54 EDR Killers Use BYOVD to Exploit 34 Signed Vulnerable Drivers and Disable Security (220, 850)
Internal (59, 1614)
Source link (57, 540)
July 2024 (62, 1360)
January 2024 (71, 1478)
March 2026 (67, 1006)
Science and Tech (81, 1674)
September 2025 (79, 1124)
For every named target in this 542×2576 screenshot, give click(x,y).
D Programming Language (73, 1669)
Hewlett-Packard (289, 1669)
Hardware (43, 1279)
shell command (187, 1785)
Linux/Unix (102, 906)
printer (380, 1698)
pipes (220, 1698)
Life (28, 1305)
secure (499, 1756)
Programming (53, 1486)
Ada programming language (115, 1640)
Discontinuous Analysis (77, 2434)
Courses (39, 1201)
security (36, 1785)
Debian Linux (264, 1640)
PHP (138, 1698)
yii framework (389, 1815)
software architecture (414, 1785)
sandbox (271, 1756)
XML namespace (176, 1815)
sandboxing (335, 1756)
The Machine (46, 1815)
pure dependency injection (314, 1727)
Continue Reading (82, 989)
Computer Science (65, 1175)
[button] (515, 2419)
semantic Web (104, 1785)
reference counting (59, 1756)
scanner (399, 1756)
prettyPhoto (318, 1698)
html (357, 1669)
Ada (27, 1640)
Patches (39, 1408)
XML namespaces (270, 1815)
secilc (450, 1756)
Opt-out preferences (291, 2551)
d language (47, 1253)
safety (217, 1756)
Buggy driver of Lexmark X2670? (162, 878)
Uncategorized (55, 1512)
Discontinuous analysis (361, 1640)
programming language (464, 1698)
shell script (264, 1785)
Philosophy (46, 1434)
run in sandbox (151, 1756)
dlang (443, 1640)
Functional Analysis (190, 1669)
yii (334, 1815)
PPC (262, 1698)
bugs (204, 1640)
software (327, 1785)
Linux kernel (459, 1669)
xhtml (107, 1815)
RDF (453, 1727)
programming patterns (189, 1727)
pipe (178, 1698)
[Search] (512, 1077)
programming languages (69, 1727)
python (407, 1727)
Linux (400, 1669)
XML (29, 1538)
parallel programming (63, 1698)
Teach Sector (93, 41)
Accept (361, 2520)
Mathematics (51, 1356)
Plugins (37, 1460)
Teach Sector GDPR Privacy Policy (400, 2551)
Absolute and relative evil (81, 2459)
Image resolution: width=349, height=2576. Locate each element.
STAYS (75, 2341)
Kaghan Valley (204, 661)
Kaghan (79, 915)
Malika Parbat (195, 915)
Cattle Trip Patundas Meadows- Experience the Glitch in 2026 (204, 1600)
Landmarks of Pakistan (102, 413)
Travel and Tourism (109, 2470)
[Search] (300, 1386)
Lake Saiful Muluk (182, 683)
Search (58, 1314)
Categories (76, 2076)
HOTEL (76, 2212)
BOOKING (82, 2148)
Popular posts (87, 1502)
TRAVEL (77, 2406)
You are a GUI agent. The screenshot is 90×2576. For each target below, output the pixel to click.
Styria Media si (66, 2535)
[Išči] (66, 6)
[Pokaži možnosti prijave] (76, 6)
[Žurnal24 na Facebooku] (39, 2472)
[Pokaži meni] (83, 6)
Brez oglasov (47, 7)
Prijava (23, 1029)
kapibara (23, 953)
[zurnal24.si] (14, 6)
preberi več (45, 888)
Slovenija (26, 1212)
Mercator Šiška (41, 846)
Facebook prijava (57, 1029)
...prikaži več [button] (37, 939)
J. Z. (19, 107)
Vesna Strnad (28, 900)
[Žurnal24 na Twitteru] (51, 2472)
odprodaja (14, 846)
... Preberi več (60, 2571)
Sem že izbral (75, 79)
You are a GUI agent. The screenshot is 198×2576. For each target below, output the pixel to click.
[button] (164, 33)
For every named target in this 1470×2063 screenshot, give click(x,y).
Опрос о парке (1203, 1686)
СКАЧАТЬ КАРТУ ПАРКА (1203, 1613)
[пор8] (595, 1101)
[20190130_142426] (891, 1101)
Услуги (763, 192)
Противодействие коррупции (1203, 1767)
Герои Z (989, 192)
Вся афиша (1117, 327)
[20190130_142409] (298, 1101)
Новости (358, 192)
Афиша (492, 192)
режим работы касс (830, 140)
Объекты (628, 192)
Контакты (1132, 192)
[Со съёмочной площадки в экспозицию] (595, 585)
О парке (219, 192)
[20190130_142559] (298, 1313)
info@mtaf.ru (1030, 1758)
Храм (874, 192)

☆ ☆ ☆

TASK ITEM: Copy each line holding the word "agent" from the listing above.

PROBLEM SOLUTION:
You are a GUI agent. The screenshot is 90×2576. For each target below, output the pixel to click.
You are a GUI agent. The screenshot is 198×2576. For each target below, output the pixel to click.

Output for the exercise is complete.